2. The bite wound should not be tampered with in any way. Wiping it once with a damp cloth to remove surface venom is unlikely to do much harm (or good) but the wound must not be massaged.
3. All rings or other jewellery on the bitten limb, especially on fingers, should be removed, as they may act as tourniquets if oedema develops.
4. The bitten limb should be immobilised as effectively as possible using an extemporised splint or sling; if available, crepe bandaging of the splinted limb is an effective form of immobilisation.
5. If there is any impairment of vital functions, such as problems with respiration, airway, circulation, heart function, these must be supported as a priority. In particular, for bites causing flaccid paralysis, including respiratory paralysis, both airway and respiration may be impaired, requiring urgent and prolonged treatment, which may include the mouth to mask (mouth to mouth) technique of expired air transfer. Seek urgent medical attention.
6. Do not use Tourniquets, cut, suck or scarify the wound or apply chemicals or electric shock.
7. Avoid peroral intake, absolutely no alcohol. No sedatives outside hospital. If there will be considerable delay before reaching medical aid, measured in several hours to days, then give clear fluids by mouth to prevent dehydration.

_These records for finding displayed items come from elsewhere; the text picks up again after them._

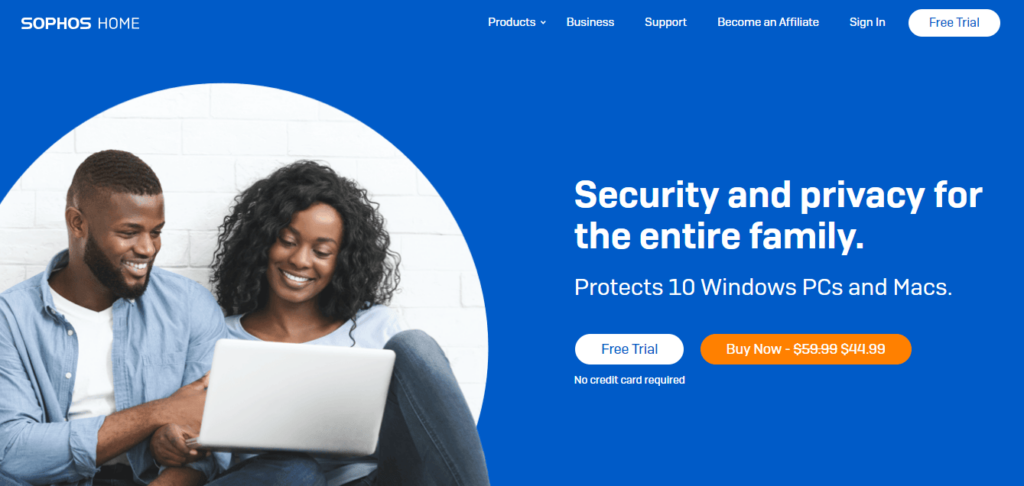Click the Sophos Home logo
Viewport: 1024px width, 486px height.
80,24
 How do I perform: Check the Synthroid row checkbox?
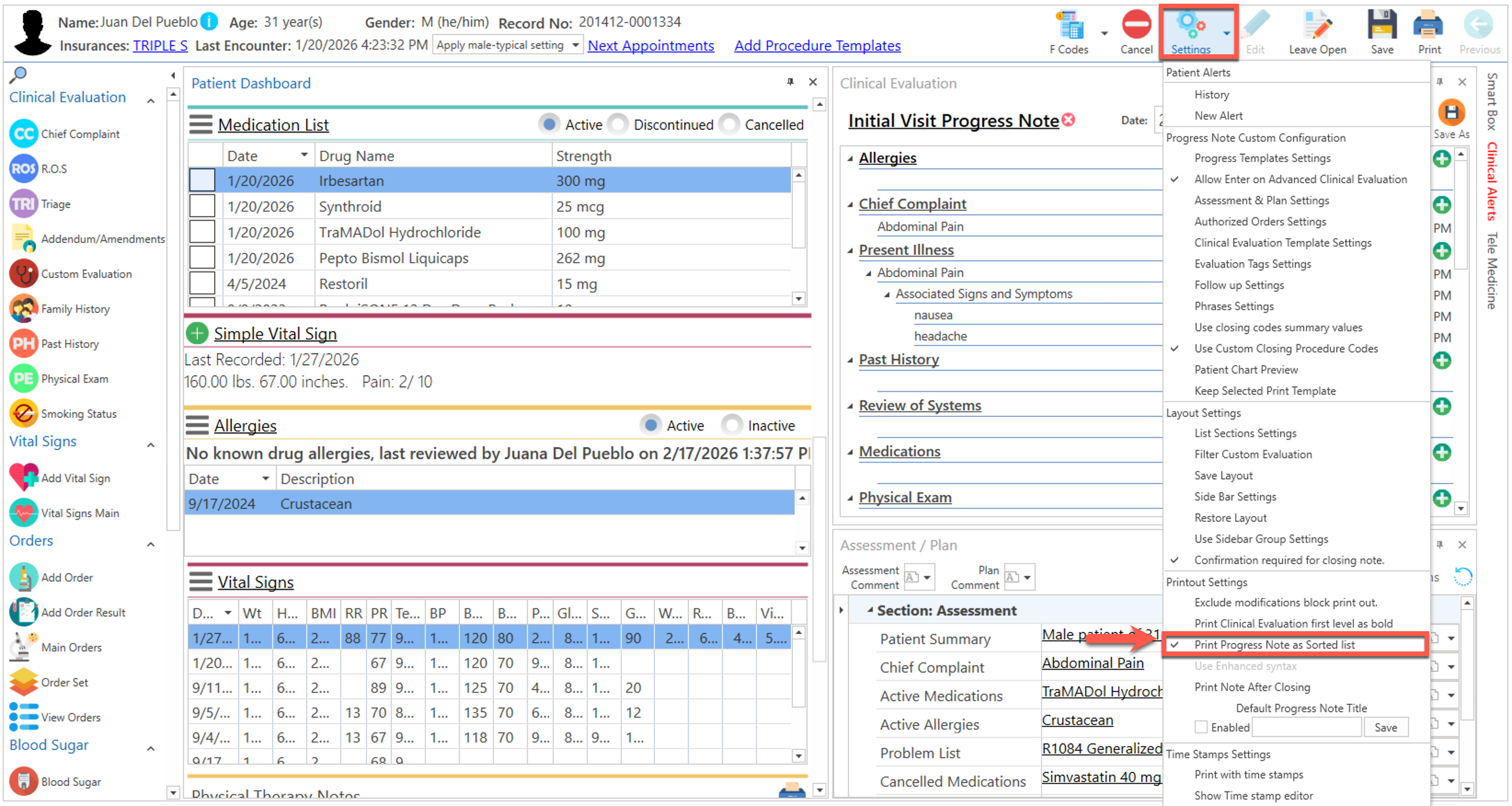202,207
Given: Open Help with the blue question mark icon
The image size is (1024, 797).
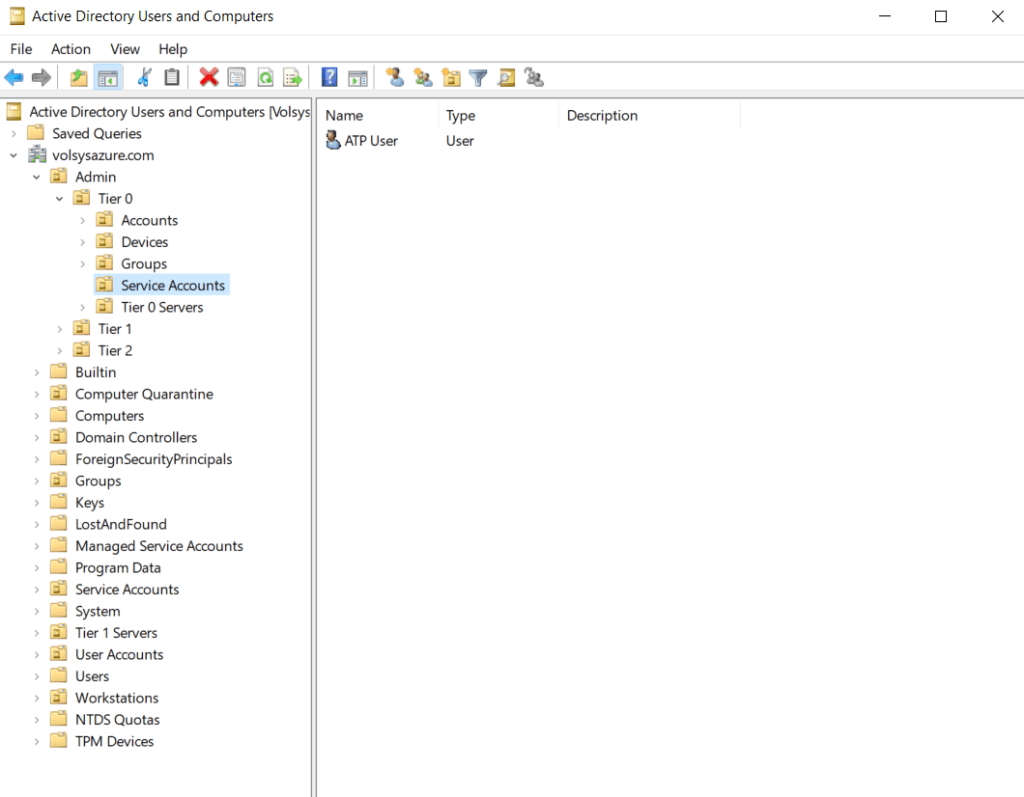Looking at the screenshot, I should coord(329,77).
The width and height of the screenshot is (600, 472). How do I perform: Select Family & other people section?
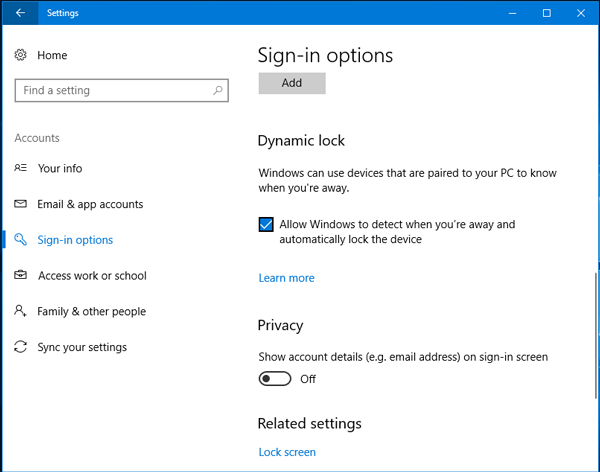coord(91,311)
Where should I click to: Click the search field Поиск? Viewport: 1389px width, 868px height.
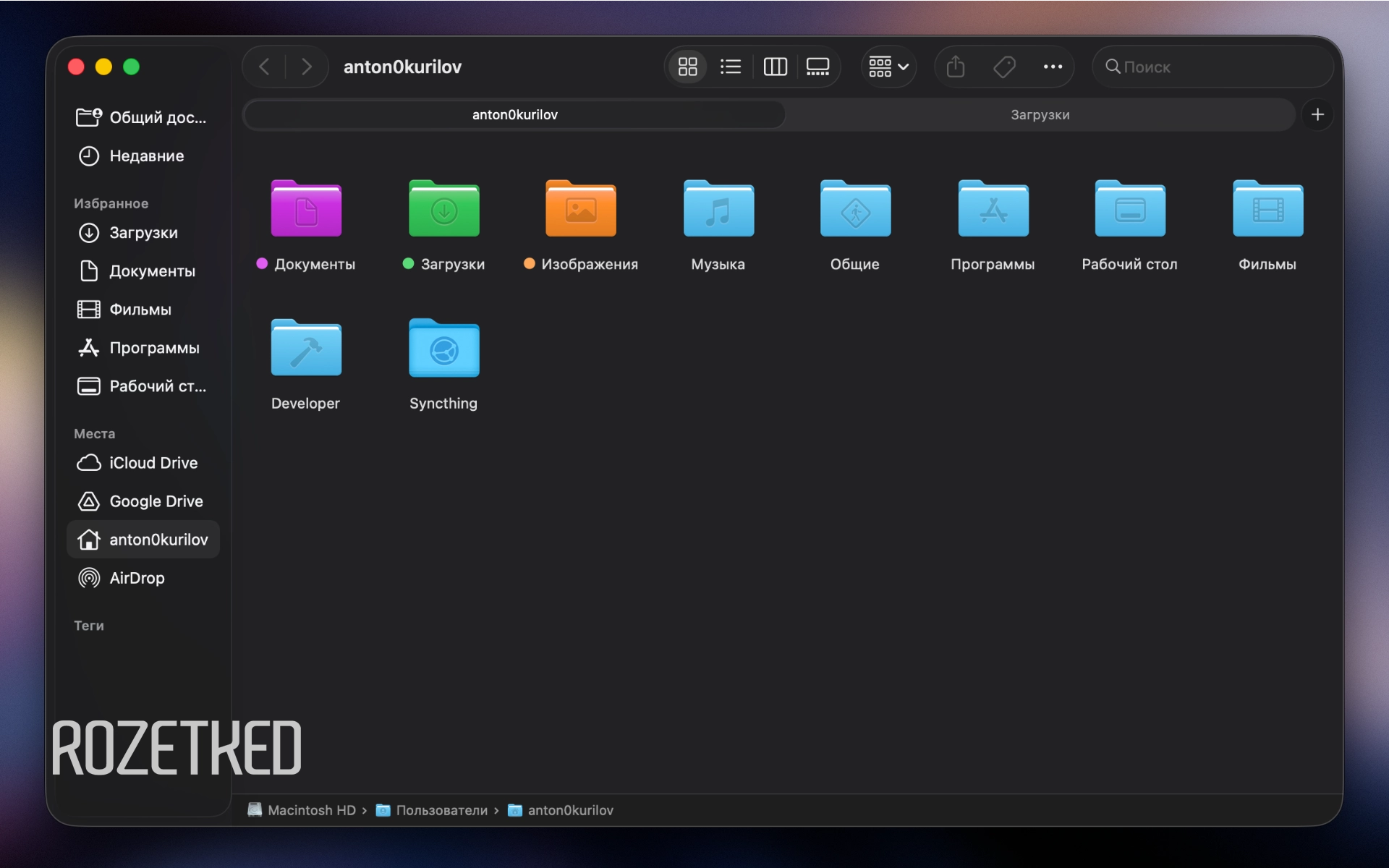[1213, 67]
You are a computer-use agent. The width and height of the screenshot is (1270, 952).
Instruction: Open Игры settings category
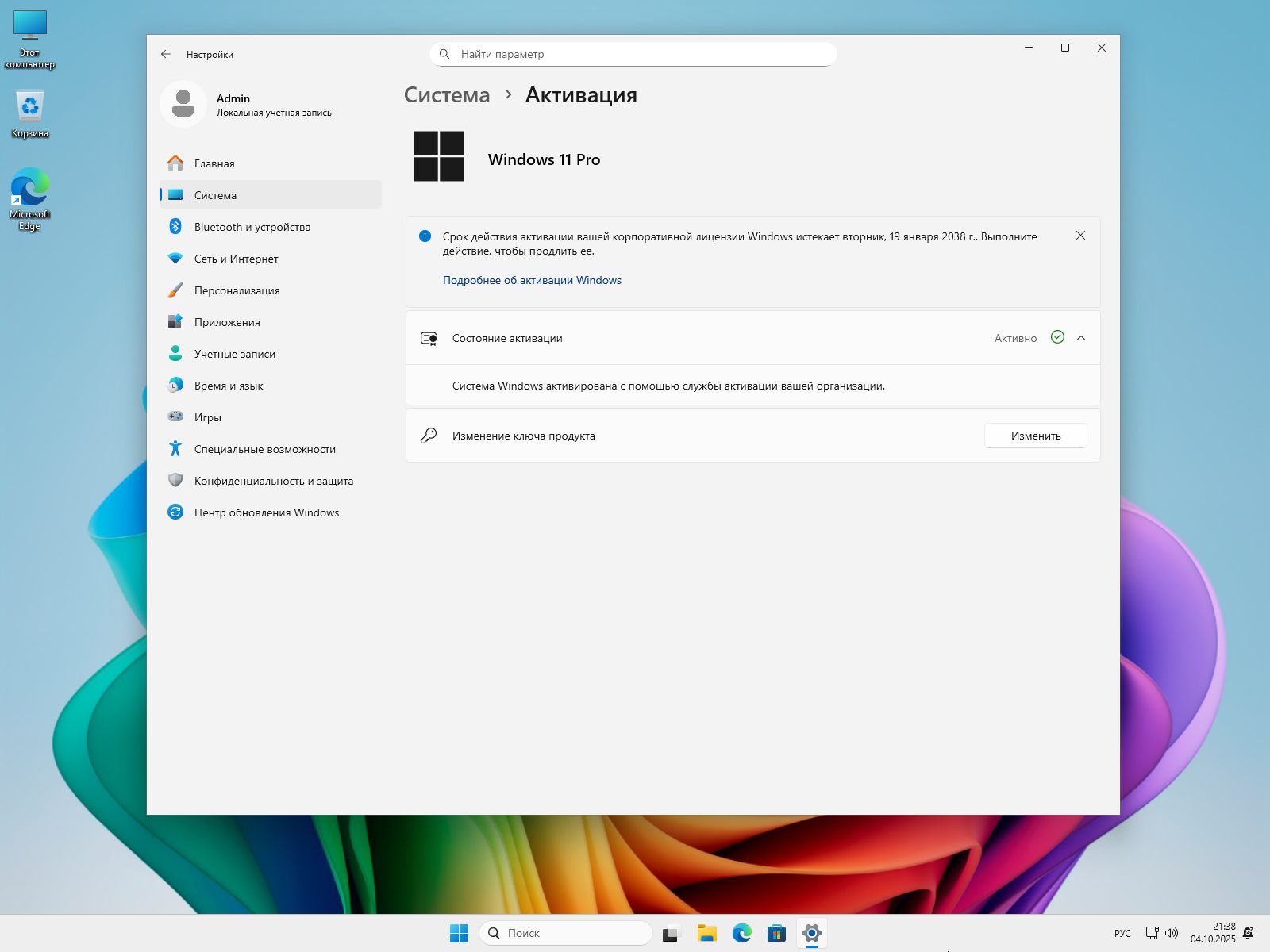pos(207,417)
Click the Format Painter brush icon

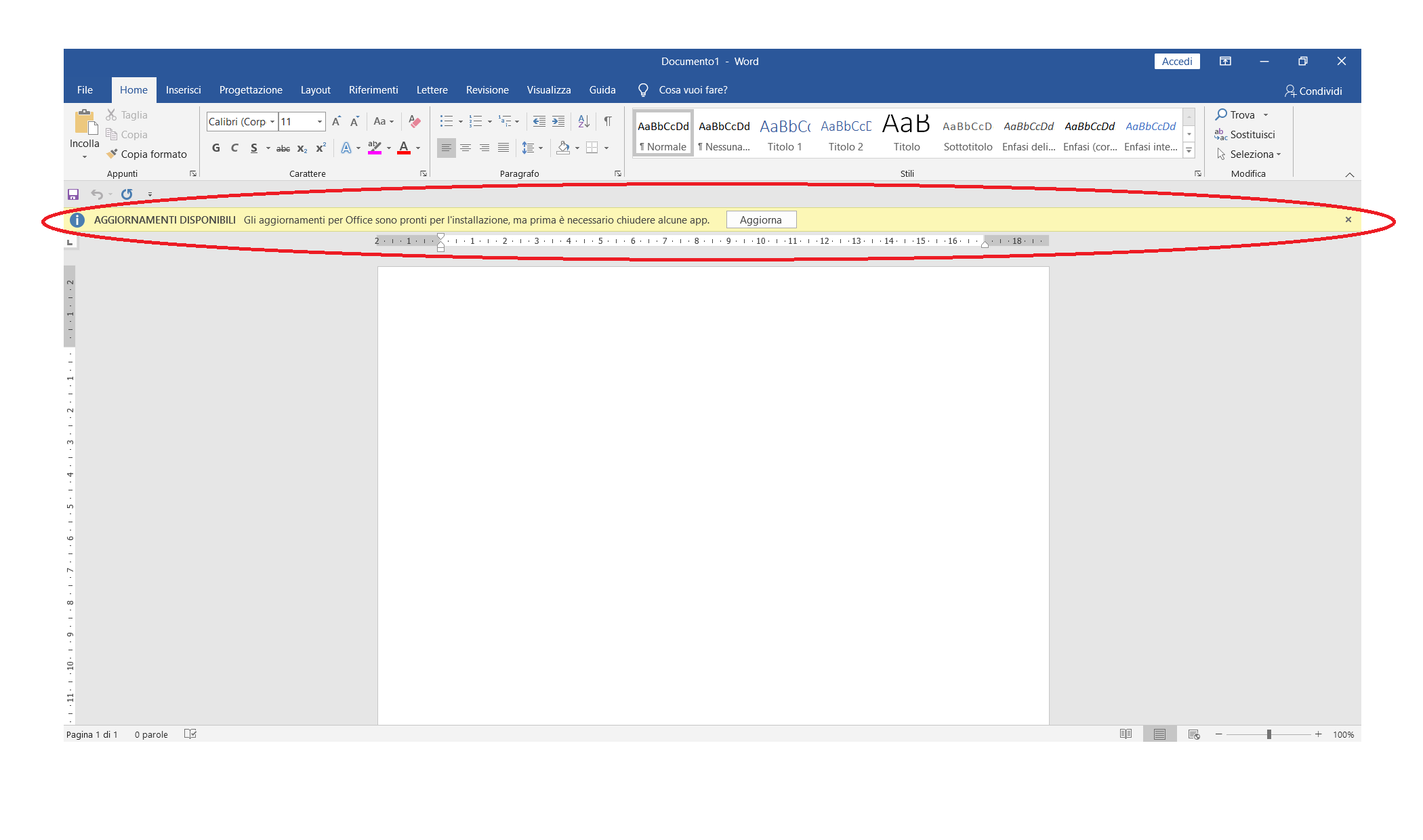(x=112, y=154)
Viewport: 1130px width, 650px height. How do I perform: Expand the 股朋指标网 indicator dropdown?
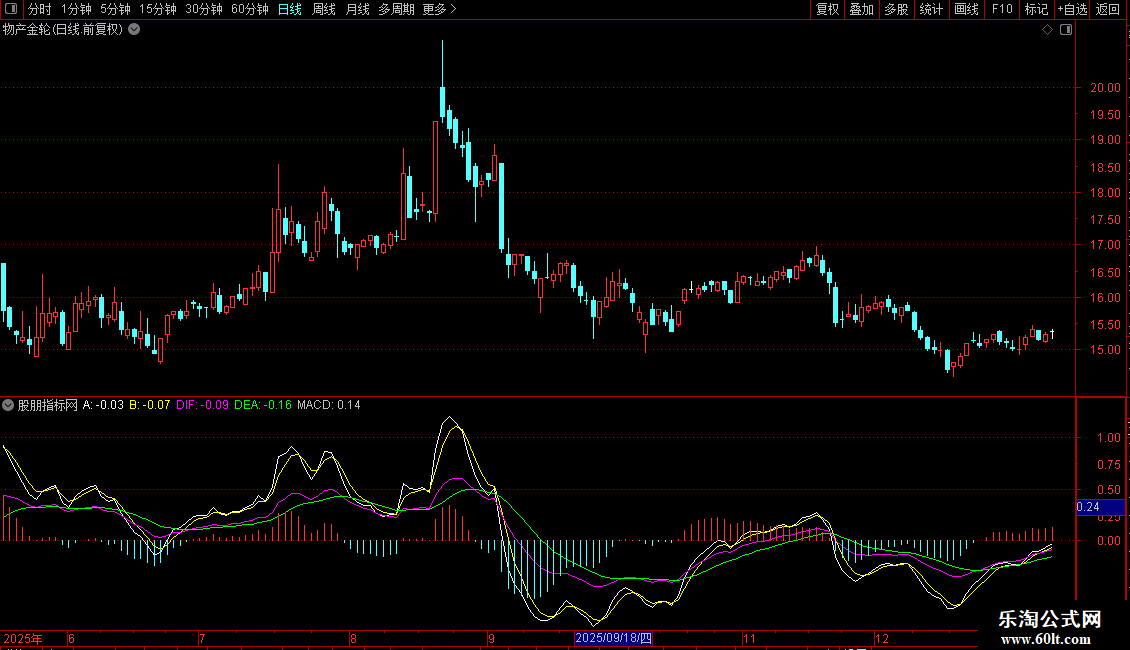9,405
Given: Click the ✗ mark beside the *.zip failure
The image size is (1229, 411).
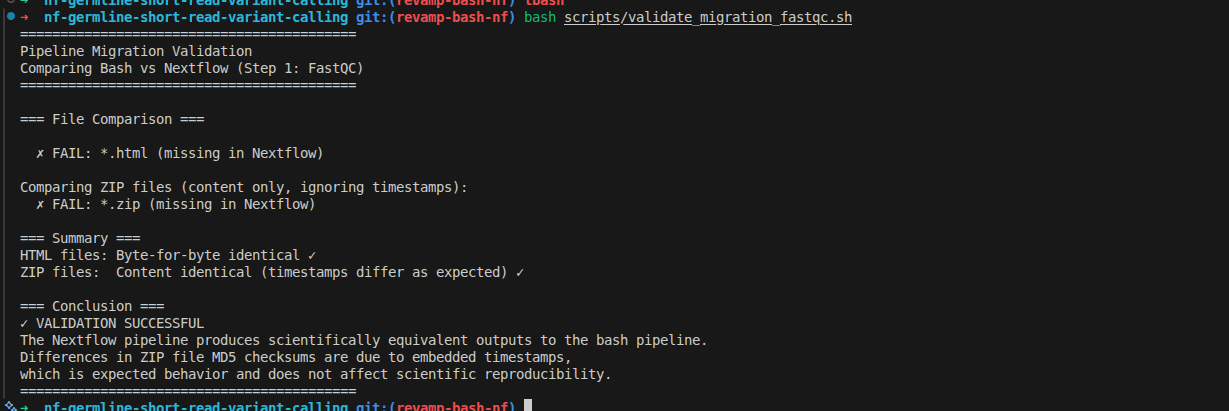Looking at the screenshot, I should (x=40, y=204).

8. If the offending snake has been killed it should be brought with the patient for identification (only relevant in areas where there are more than one naturally occurring venomous snake species), but be careful to avoid touching the head, as even a dead snake can envenom. No attempt should be made to pursue the snake into the undergrowth as this will risk further bites.
9. The snakebite victim should be transported as quickly and as passively as possible to the nearest place where they can be seen by a medically-trained person (health station, dispensary, clinic or hospital). The bitten limb must not be exercised as muscular contraction will promote systemic absorption of venom. If no motor vehicle or boat is available, the patient can be carried on a stretcher or hurdle, on the pillion or crossbar of a bicycle or on someone’s back.
10. Most traditional, and many of the more recently fashionable, first aid measures are useless and potentially dangerous. These include local cauterization, incision, excision, amputation, suction by mouth, vacuum pump or syringe, combined incision and suction (venom-ex apparatus), injection or instillation of compounds such as potassium permanganate, phenol (carbolic soap) and trypsin, application of electric shocks or ice (cryotherapy), use of traditional herbal, folk and other remedies including the ingestion of emetic plant products and parts of the snake, multiple incisions, tattooing and so on.
Puff adder bites are likely to cause severe local & systemic envenoming rapidly, requiring urgent assessment & treatment. Fluid shift & shock may occur. Urgent fluid load, good wound care and antivenom are required. While compartment syndrome can occur, it must be confirmed by pressure measurement before considering fasciotomy. Beware any surgical intervention while venom hemorrhaging are active.
Key Diagnostic Features:
Local swelling, blistering, necrosis + coagulopathy, bleeding
General Approach to Management:
All cases should be treated as urgent & potentially lethal. Rapid assessment & commencement of treatment including appropriate antivenom (if indicated available) is mandatory. Admit all cases.
Antivenom is the key treatment for systemic envenoming. Multiple doses may be required.